Oil is rising sharply despite the negative IEA report

 The International Energy Agency (IEA) has released its monthly oil market report, revising its production and demand forecasts for 2023 and 2024. Here are the key findings:

  • Estimated demand growth for 2023 decreased by 90 kbd to 2.3 mbd.
  • The global demand forecast saw a reduction of 400 kbd only in the fourth quarter of 2023.

  • The growth in U.S. oil supply continues to exceed expectations, surpassing 20 mbd.

  • OPEC+ countries will be the main drivers of oil production growth in 2024, with an increase of 1.2 mbd.

  • OPEC+ market share is expected to decline to 51% this year.

  • According to the IEA, OPEC+ cuts in the first quarter of 2024 are not expected to lead to a significant price decline. The IEA points out that the growth in non-OPEC+ supply and weak demand prevents prices from rising as some countries would prefer.

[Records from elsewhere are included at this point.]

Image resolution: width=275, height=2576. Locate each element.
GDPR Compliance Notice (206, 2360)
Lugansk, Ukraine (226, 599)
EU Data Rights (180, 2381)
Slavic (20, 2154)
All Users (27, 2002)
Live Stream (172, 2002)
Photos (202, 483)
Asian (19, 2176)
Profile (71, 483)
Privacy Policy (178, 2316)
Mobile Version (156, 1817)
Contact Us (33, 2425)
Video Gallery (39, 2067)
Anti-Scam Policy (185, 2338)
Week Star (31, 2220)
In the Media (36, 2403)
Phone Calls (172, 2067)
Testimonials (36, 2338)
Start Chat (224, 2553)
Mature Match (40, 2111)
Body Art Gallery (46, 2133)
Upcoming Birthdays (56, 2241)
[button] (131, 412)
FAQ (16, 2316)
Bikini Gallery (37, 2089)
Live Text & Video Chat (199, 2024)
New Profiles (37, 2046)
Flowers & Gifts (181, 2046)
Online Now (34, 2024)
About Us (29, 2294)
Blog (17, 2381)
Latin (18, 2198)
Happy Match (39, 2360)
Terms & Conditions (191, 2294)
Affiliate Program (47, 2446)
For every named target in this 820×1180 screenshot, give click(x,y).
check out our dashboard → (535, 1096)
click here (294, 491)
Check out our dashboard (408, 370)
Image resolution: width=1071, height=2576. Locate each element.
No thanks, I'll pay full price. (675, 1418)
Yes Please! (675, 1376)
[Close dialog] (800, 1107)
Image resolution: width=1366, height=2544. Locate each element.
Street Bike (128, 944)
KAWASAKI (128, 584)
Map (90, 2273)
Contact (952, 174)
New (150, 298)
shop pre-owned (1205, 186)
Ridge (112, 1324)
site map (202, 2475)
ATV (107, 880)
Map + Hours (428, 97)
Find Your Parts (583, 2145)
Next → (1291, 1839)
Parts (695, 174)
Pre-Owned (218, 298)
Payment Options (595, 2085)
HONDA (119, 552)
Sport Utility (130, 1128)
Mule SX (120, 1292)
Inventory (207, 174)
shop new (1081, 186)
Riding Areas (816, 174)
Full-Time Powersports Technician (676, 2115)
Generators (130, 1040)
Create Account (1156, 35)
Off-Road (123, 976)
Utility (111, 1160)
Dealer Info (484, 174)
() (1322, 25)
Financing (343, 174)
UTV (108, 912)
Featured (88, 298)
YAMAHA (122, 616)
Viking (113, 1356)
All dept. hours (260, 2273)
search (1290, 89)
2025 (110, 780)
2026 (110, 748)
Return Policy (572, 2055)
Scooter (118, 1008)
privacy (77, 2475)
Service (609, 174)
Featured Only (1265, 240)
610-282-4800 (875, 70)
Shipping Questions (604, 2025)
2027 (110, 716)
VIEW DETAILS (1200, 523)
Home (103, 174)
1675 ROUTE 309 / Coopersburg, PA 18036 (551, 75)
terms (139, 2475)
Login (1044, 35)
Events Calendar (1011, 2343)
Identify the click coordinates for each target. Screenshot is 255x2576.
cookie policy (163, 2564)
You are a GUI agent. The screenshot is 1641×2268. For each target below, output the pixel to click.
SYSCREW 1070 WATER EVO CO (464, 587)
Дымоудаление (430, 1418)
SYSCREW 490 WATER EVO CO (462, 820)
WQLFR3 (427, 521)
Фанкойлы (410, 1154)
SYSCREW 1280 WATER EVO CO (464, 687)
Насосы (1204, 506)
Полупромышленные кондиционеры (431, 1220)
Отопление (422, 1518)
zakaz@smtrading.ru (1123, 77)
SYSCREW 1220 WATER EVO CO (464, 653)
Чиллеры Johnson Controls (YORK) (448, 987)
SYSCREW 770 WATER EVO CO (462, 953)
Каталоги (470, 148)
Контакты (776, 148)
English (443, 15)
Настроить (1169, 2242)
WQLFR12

  • Improved GDP growth prospects for 2024 raise global demand growth to 1.1 mbd, an increase of 130 kbd.

While most of the IEA's comments are negative, this latest report appears relatively positive. However, the IEA still anticipates a balanced market next year and does not foresee a significant increase in oil prices.

WTI crude oil is once again above $70/bbl today, having tested close to $71/bbl. The seasonality index indicates the possibility of further market activity.